Now it's getting late.
We figured that we would drift down the river on the way back to the ramp & use 1/4-3/8oz jigs, 'Christmas Lights' powerbait twisters & tip 'em with a fathead. 
We didn't drift 30' and WHAM!!! I caught a 5#-6# sheephead! 
DAMN!!! Maybe THAT'S THE TRICK!? We had to be drifting? OMG!

So we ran all the way back up to that first hole and started drifting over the rocks. WHAM! again,,, Chris landed the first nice keeper sauger. Snag, back-up, snag, back-up, WHAM! I missed one. Back to the top. Wham! I landed another sauger. Back up again,,, WHAM! a 21 1/2" WALLEYE! OMGWTF!!!

Now it's too dark to see good, so we packed it up and headed in. 
3 VERY FAST/SHORT drifts over 3 holes, about 100yds total,,,, 4 good hits in 15 min. and we finally had 3 fish in the cooler! Bitch is,,, we had to leave!
The sauger were 15-1/2" & the walleye 21.5".


----------



## lil goose (Oct 16, 2009)

Way to go Jerry!! We used pull up as close to the n.c. dam as we were allowed then drift and vertical jig and caught many limits!! Now they haved moved those bouys straight across it is not near as good!! Good luck buddy!!


----------



## buckeyebowman (Feb 24, 2012)

That's a real pig for a river walleye. Nice going!:B


----------



## cumminsmoke (Aug 13, 2013)

That deserves a Joe Dirt "dang"


----------



## freakofnature13 (Jul 2, 2008)

Lifes a garden dig it jerry


----------



## Doboy (Oct 13, 2008)

Thanks guys,,,, maybe this weekend, we'll get back down,,, IF it doesn't get too muddy!?

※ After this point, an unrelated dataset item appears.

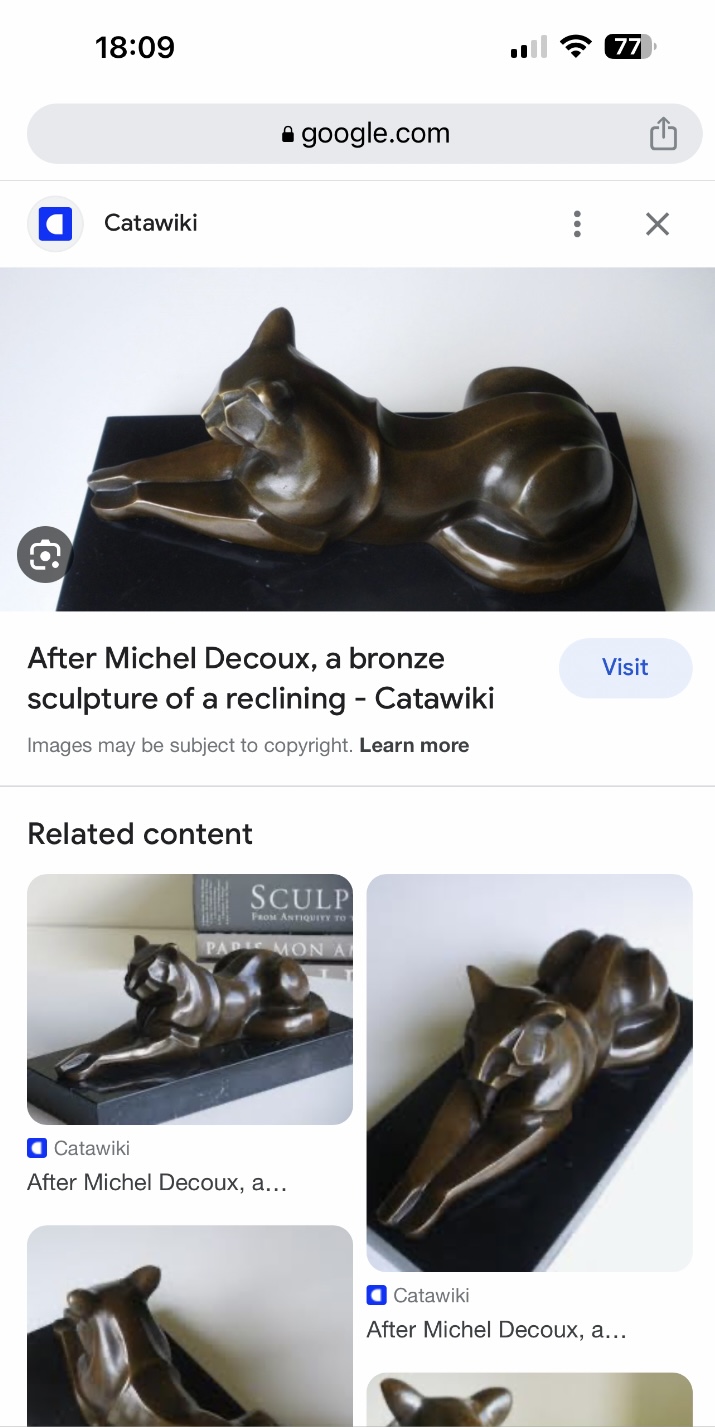Open right 'After Michel Decoux, a…' caption

(497, 1330)
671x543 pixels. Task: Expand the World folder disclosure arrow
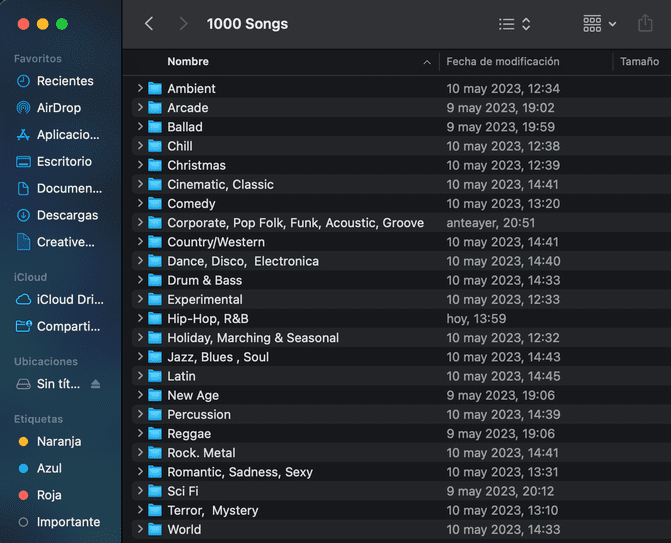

Did you see this prediction?
http://water.weather.gov/ahps2/hydrograph.php?wfo=pbz&gage=ncuw2

Looks like ALL the gaits will be open and the fish'll be pushed into the FEEDERS & backwashes,,,, Let's HOPE! 

Buckeyebowman '21in is NOT the usual Pig for that River'
Ahhhh,,, Not even close. 
These pics are from last year & are a TAD BETTER.
This is what I'm still looking for this year, You'll have to join us,,,
( I'm always looking for a reason to repost these pics,,, Thanks ;>)


----------



## buckeyebowman (Feb 24, 2012)

Wow, dude! Those are some nice 'eyes and, looks like, saugeye? Don't know why I'm surprised though. Last time I fished Beaver Creek I went down the big hill, crossed the bridge, turned up another road (sorry, I don't remember the names of the roads, but I could drive there tomorrow), found a place to park and started bumping around on the river. First good hole I saw I flipped a Blakemore Road Runner out and swam it around in there and, BANG!, an 18" 'eye! About 3+ miles from the Ohio! 

Yeah, I really need to get out. I'll be at the club for the stocking on Thurs, and opening day. Looking to have some fun!


----------



## Doboy (Oct 13, 2008)

Hi Gary!

Trout opener,,, Ya, we all hope to be out there too, Sat. It's a royal ball,,, just watching the 'newbies' launch their boats at the drop-off!! 

Let me know the next time you want to go explore way up the Beaver.
I have friends that catch smallies & eyes way up around rt7, down to rt170.
All I can find is suckers! But that's OK too,,, I'll use 'em for bait!

We sure haven't been doing very good down at the mouth. 

*More Friends reports from Sunday afternoon;*
Pymi NW end, two guys caught 47 keeper specs.
NE side two others caught an assortment of specks & perch.
Paul & Rick went up to Pa, for steelhead. Caught 5 quick, couldn't get the last one,,,, the stocked smolts were stealing all the fatheads.
Chris & I went back down the Mahoning yesterday 2 hrs before the rain,,, With fatheads, shinners, & rubber. We never got a hit this time,,,,,,


----------